_DOCUMENT EXTRACT_:
• A Celebration of Regurgitated Domestica – Jason Benjamin

    Date posted: June 9, 2006 Author: jolanta

    A Celebration of Regurgitated Domestica

    Jason Benjamin

    It took a shrug and a touch of cheerful humility to get inside the doors to Jessica Stockholder’s Table Top Sculpture show at Gorney Bravin & Lee. How many sunny Sundays have I spent stepping over similar disposable plastic clusters at a sidewalk sale while tossing a sympathetic half-smile to the kids in sandals and frumpy frocked grandmothers peddling these never-have-beens? I recall my own basement and storage closets filled with banal items too mundane but practical to be tossed out. Last decade’s lamps, buckets, picture frames, area rugs and swim gear clog space where Lotto winnings could have filled an esteemed wine collection.

_PROVIDED INFORMATION_:
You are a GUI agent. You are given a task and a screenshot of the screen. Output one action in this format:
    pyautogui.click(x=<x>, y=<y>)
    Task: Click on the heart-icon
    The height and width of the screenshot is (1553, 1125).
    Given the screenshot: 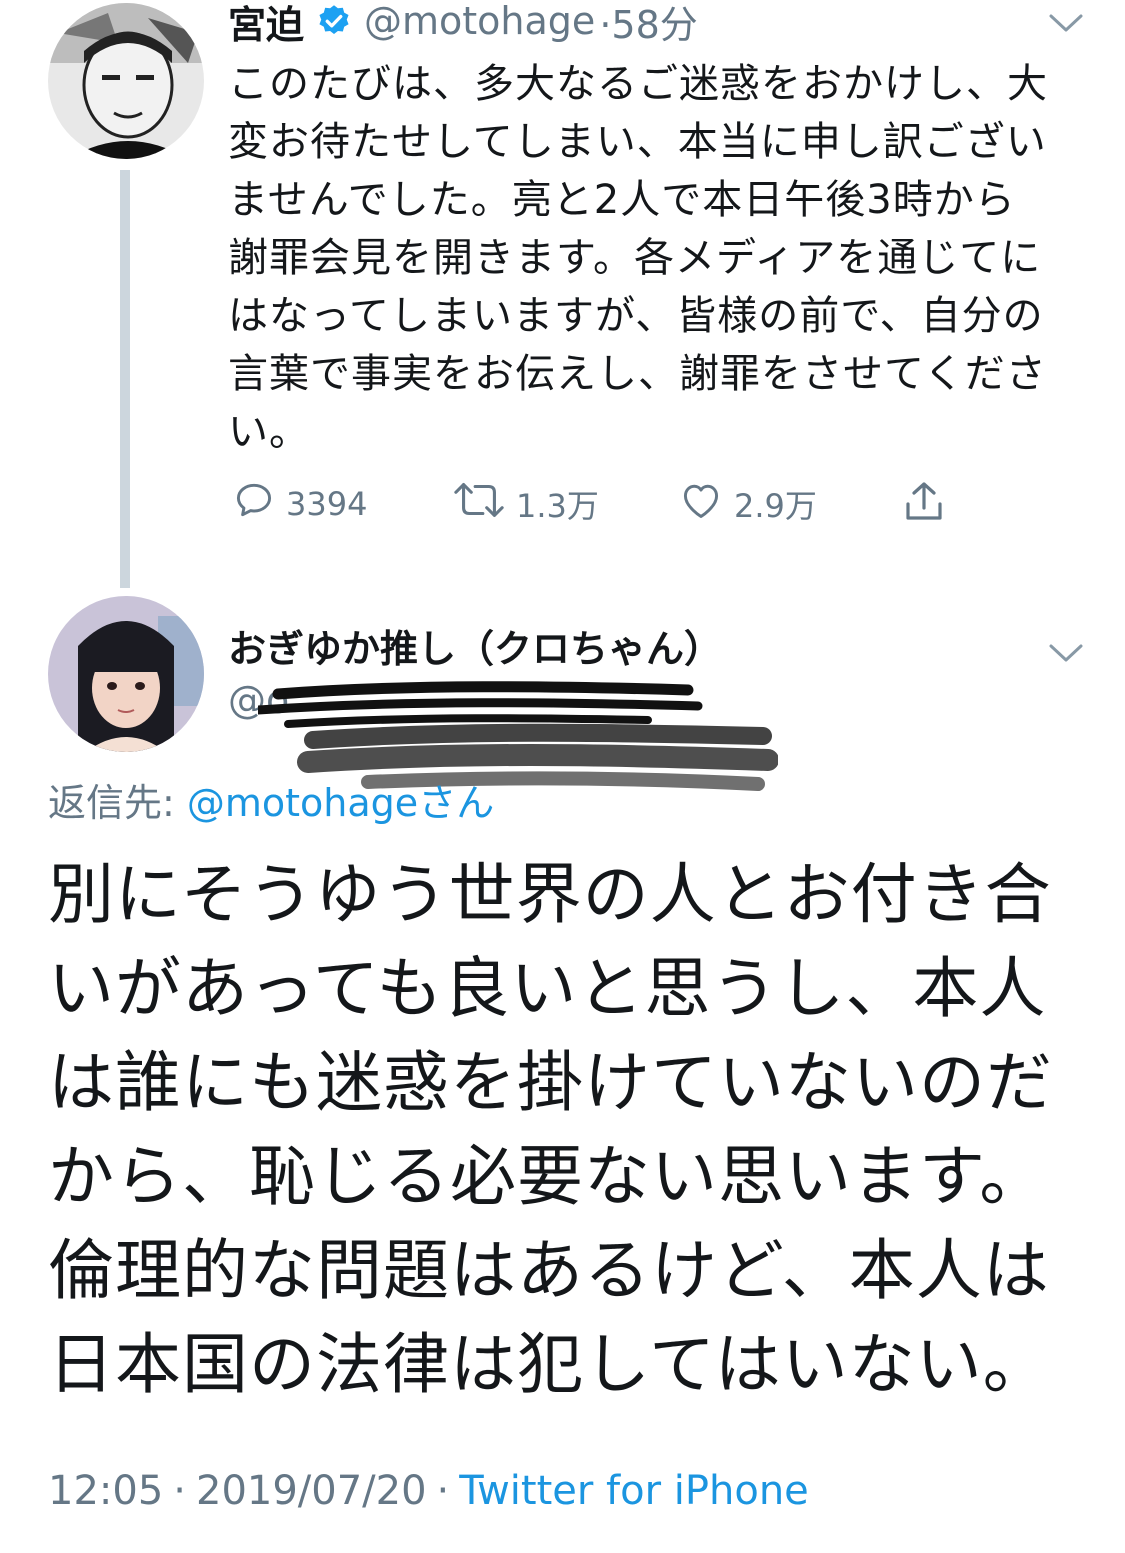 What is the action you would take?
    pyautogui.click(x=701, y=504)
    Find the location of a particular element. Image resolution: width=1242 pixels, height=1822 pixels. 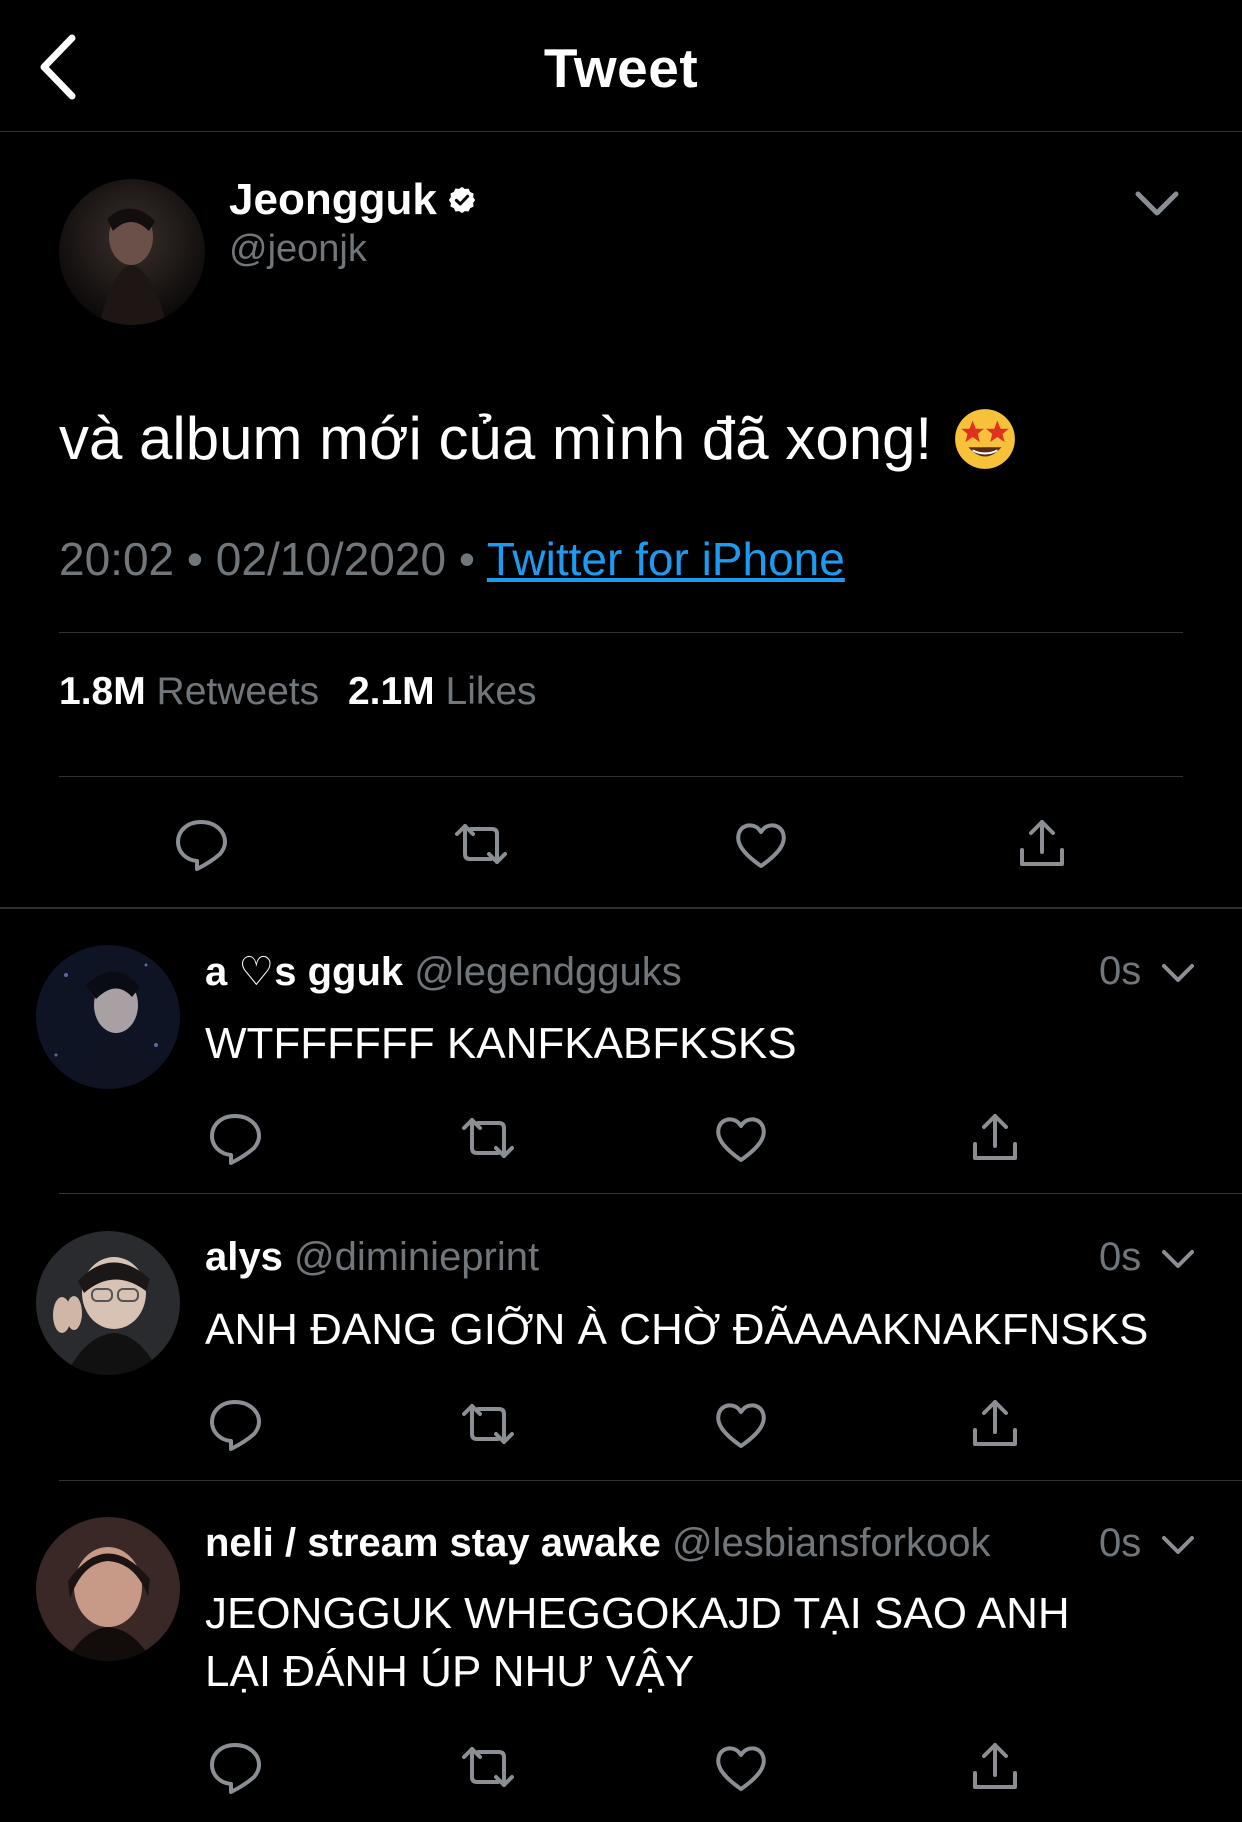

retweets-stat: 1.8M Retweets is located at coordinates (189, 692).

_REQUIRED ACTION A_: Echo the passage of the review of Jessica Stockholder's table top sculpture show from "Date posted: June" to "esteemed wine collection.".
_REQUIRED ACTION B_: In the review of Jessica Stockholder's table top sculpture show, what does the writer give as the reason the items in the basement and storage closets were not thrown out?

_ANSWER BOX A_:
Date posted: June 9, 2006 Author: jolanta

    A Celebration of Regurgitated Domestica

    Jason Benjamin

    It took a shrug and a touch of cheerful humility to get inside the doors to Jessica Stockholder’s Table Top Sculpture show at Gorney Bravin & Lee. How many sunny Sundays have I spent stepping over similar disposable plastic clusters at a sidewalk sale while tossing a sympathetic half-smile to the kids in sandals and frumpy frocked grandmothers peddling these never-have-beens? I recall my own basement and storage closets filled with banal items too mundane but practical to be tossed out. Last decade’s lamps, buckets, picture frames, area rugs and swim gear clog space where Lotto winnings could have filled an esteemed wine collection.

_ANSWER BOX B_: They are described as banal items that were too mundane but practical to be tossed out. That is why last decade's lamps, buckets, picture frames, area rugs and swim gear still clog the space.